Hundert Jahre Blindheit von Roman Rozina
Herausgeber: Klett-Cotta;
Gebundene Ausgabe: 584 Seiten
ISBN-10: 3608987282
Inhalt:
»Hundert Jahre Blindheit« erzählt vom Aufstieg und Niedergang einer Familie. Die massiven gesellschaftlichen Umbrüche, die den Vorabend der Moderne prägen, machen auch vor dem blinden Matija und dessen Umfeld nicht halt. Ein monumentaler Familienroman aus Slowenien, der das europäische Erbe des 20. Jahrhunderts aufleben lässt.

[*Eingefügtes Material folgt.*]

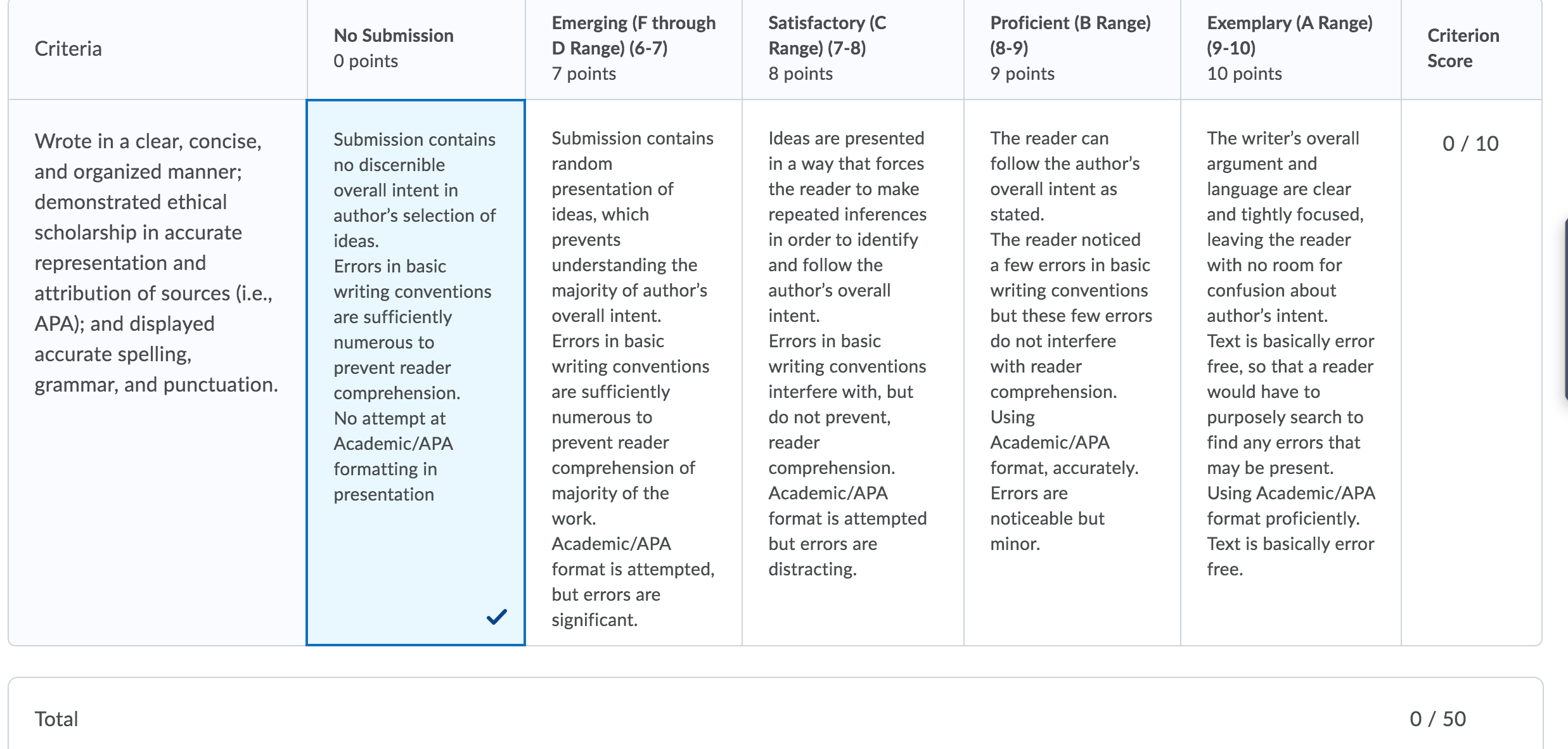This screenshot has height=749, width=1568.
Task: Select the Emerging 7 points description cell
Action: click(x=634, y=373)
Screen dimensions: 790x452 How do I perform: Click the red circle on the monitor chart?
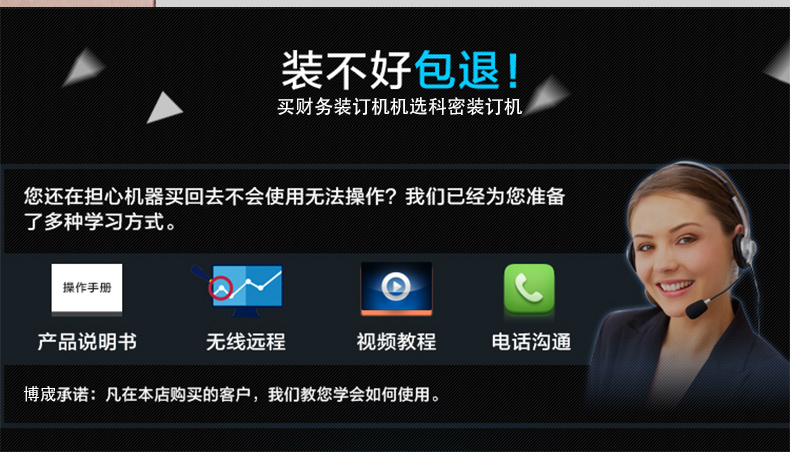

Als am 24. Mai 1900 ein Kind in der Familie Knap geboren wird, ahnt noch niemand, dass der kleine Matija sein Leben lang blind bleiben wird. Und doch, so stellt es sich später heraus, ist er der Einzige, der den Herausforderungen, die der Familie bevorstehen, wirklich ins Auge blickt. Das Unwetter, das bei Matijas Geburt in Podgorje getobt hat, scheint ein böses Omen zu sein. Der Grundbesitz der Familie wird fast vollständig zerstört und die Knaps sind bald gezwungen, sich in der neu entstandenen Bergbausiedlung als Arbeiter zu verdingen. Während die Industrialisierung den sozialistischen Arbeiterkampf immer stärker befördert und die Emanzipationsbewegung Familienstrukturen über den Haufen wirft, rufen die Kriege des 20. Jahhrunderts die Soldaten wie böse Geister auf den Plan. Roman Rozina hat einen meisterhaft erzählten Roman geschrieben über ein Jahrhundert, dem wir heute noch oft mit Blindheit gegenüber stehen.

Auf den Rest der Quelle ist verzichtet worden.